*** Text for analysis Section Begins ***
What Recruiters Must Know About Passive Job Seekers
Employer Articles / December 16, 2013There is a lot of talk about game changers in sports—the individuals who, more often than not, spell the difference between victory and defeat. They are every team’s dream player and, in every other facet of the economy, they are every hospitality employer’s dream new hire. The goal of recruiting, therefore, should be to recruit more game changers than the competition.
While hospitality recruiters have always focused on the best talent, it would be a mistake to describe game changers as “A” level performers. They are much more. They not only excel at their own work; they raise the level of work done by everyone else around them. They change the game because they turn the team—or the business—into an “A” level performer.
So, where do you find these game changers and how do you recruit them? In my book, “The Career Activist Republic,” I introduce a number of concepts for identifying and engaging these extraordinary individuals—men and women who are best described not by their impact, but by their defining characteristics.
Concept #1: Focus your time and effort where it is likely to have the greatest payoff.
It is, of course, both politically correct and accurate to acknowledge the presence of game changers among active job seekers. However, according to the U.S. Bureau of Labor Statistics, at any point in time, just 16 percent of the American workforce is actively in transition. In other words, four-fifths of the workforce is composed of what is conventionally known as “passive job seekers.” And, the probability is simply much higher that you will find the game changers you need in that larger group.
*** Text for analysis Section Ends ***
*** Dataset Section Begins ***
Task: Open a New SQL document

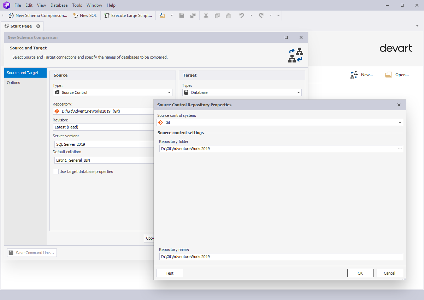Action: pos(85,15)

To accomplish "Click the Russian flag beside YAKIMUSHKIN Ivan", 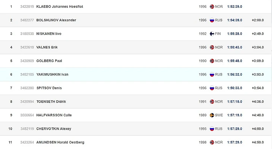I will 212,74.
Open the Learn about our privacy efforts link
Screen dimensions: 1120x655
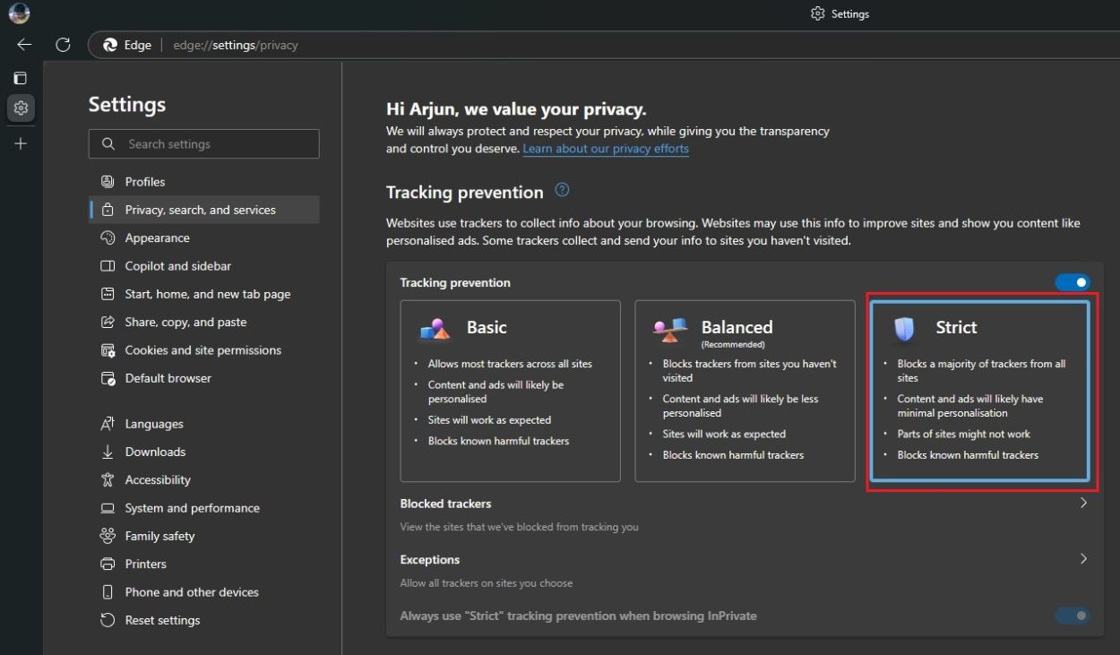(606, 149)
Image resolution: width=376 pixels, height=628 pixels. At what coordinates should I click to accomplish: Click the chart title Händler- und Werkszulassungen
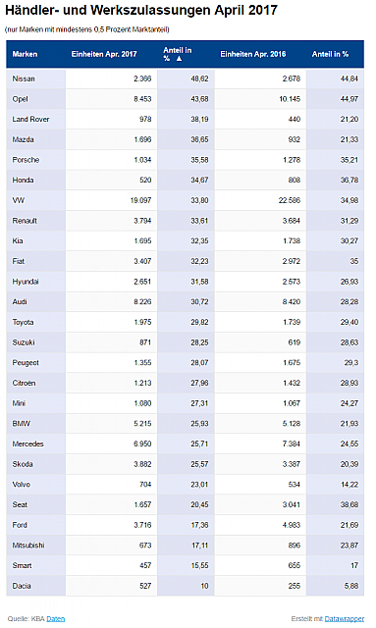pos(108,10)
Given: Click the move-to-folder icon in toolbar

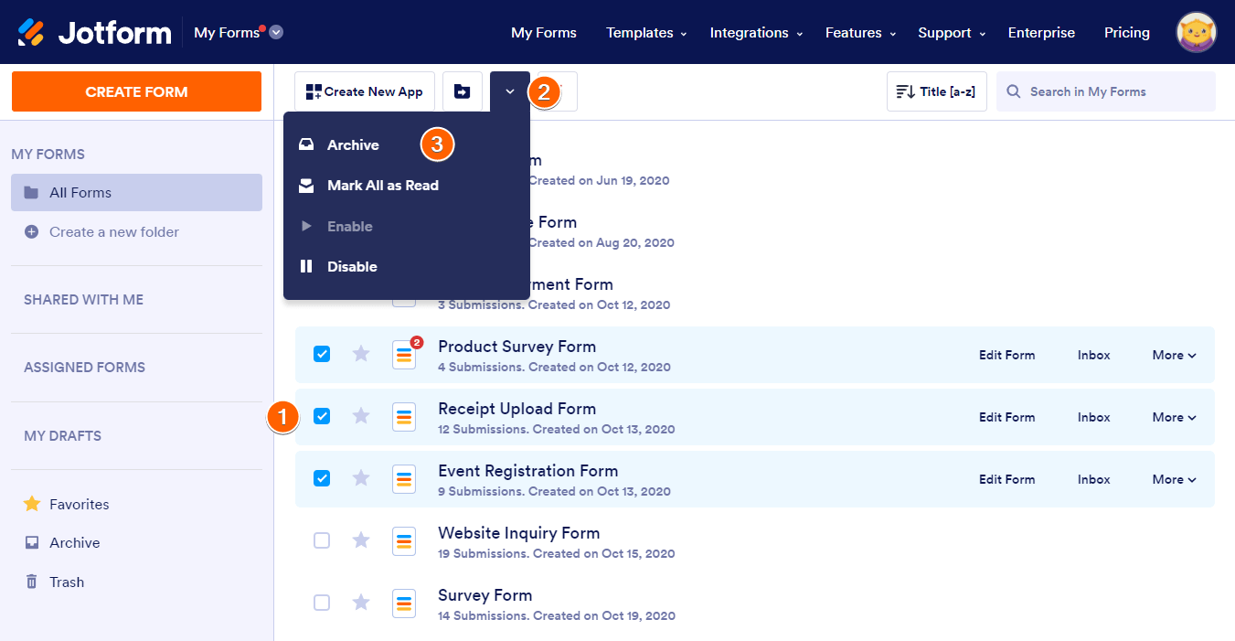Looking at the screenshot, I should coord(463,91).
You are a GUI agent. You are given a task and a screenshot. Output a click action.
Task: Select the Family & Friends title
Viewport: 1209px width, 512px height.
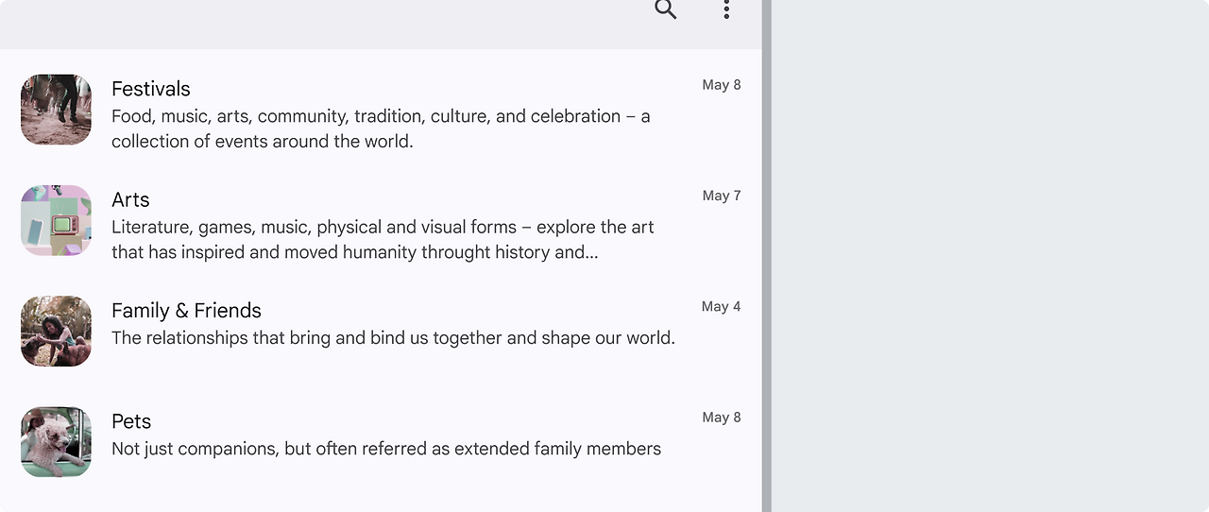[186, 310]
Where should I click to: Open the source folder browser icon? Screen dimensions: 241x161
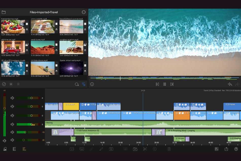tap(4, 12)
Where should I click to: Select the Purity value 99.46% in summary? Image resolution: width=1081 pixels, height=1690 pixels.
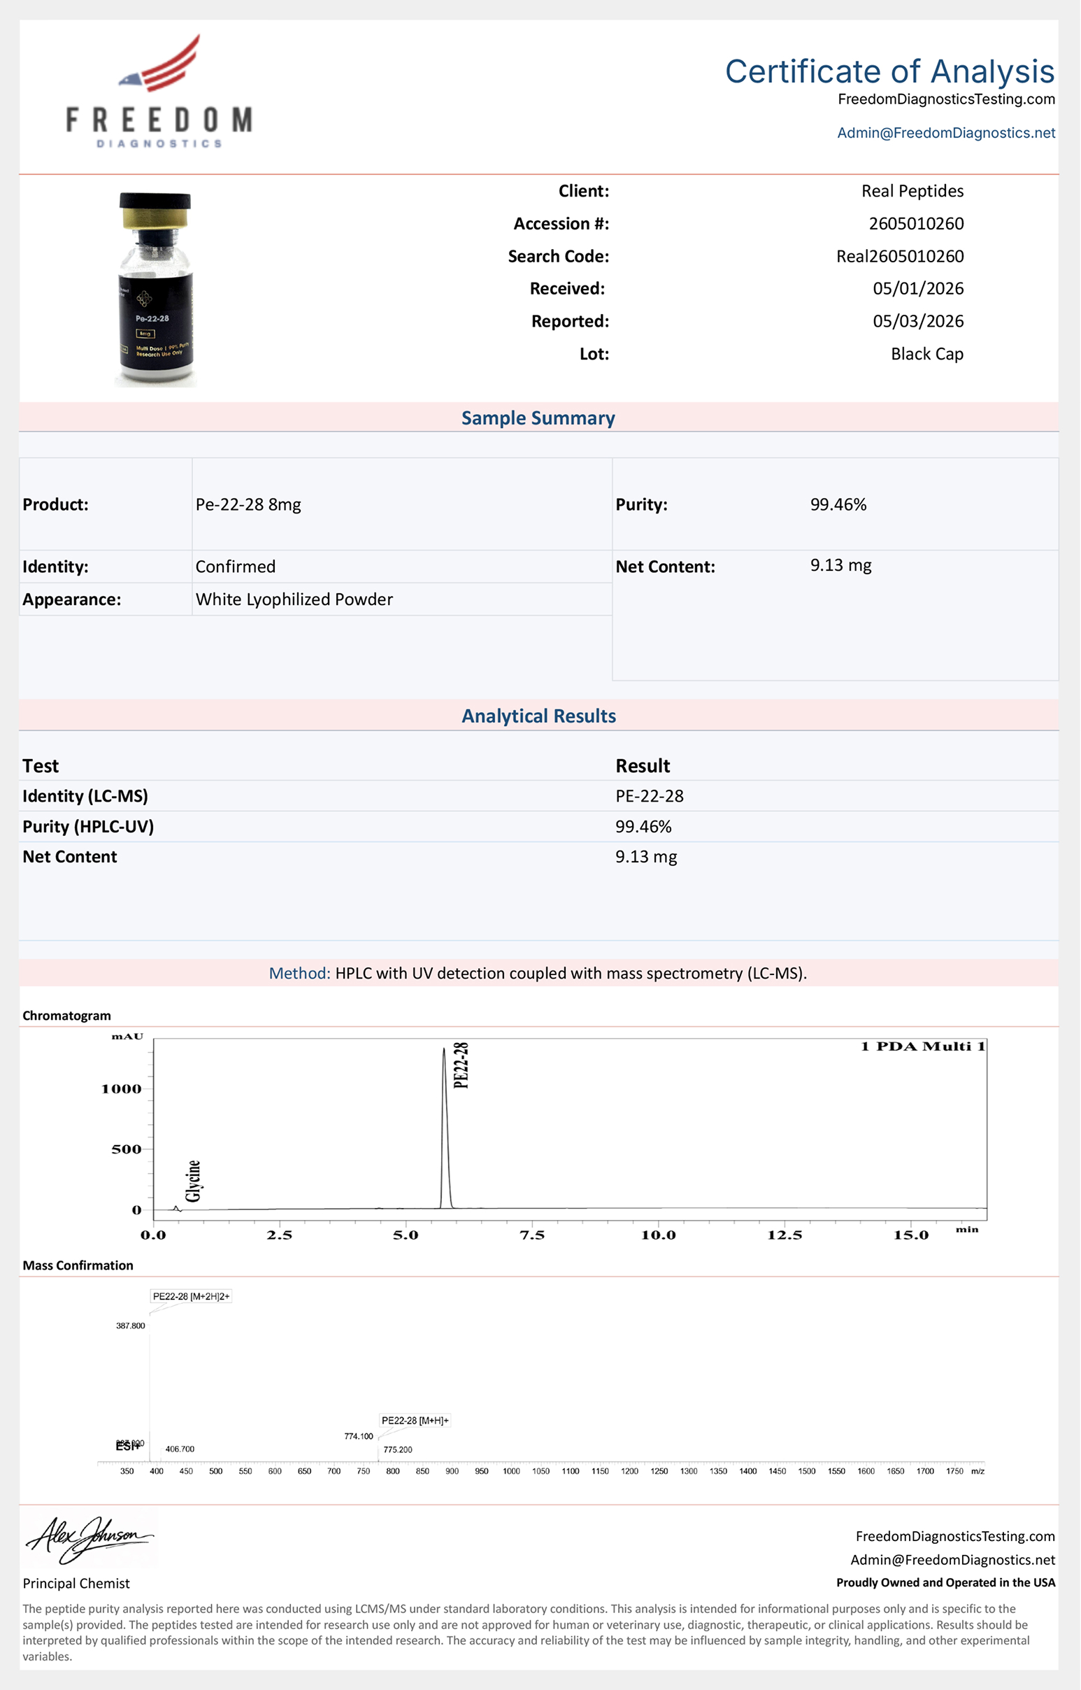(838, 504)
*** Dataset Section Ends ***
Return the passage of the recruiting article starting at "So, where do" and ending at "the greatest payoff.", copied word for word. The entries are not needed for this work.

So, where do you find these game changers and how do you recruit them? In my book, “The Career Activist Republic,” I introduce a number of concepts for identifying and engaging these extraordinary individuals—men and women who are best described not by their impact, but by their defining characteristics.
Concept #1: Focus your time and effort where it is likely to have the greatest payoff.